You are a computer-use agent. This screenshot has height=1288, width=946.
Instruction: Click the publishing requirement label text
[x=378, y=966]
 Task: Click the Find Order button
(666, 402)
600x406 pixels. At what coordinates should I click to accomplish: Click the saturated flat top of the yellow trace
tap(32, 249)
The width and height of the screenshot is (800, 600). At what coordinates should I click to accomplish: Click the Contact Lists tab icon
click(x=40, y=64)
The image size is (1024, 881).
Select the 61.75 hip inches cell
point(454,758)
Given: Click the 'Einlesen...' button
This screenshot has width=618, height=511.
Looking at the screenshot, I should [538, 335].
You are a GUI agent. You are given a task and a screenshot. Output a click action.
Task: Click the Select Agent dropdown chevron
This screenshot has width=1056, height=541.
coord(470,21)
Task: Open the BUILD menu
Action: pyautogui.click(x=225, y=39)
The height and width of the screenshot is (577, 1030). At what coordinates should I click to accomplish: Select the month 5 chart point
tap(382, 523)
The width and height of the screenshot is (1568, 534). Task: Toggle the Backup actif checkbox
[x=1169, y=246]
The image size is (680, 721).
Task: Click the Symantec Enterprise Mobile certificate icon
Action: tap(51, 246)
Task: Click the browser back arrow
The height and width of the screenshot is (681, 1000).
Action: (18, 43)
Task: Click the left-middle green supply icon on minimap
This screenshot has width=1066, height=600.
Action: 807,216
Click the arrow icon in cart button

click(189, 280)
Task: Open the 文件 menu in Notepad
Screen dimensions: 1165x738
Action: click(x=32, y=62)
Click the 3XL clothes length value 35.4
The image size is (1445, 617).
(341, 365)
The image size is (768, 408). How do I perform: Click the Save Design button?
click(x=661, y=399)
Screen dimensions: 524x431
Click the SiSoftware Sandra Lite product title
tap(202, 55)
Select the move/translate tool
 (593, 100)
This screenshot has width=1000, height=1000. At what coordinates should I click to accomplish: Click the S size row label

How to complete this task -> Write the "Screen dimensions: 524x431" line and all later lines exactly. Stop at the end of the data.

Output for this exercise ->
Screen dimensions: 524x431
Click the SiSoftware Sandra Lite product title
tap(202, 55)
Select the move/translate tool
 (593, 100)
This screenshot has width=1000, height=1000. At what coordinates should I click to accomplish: Click the S size row label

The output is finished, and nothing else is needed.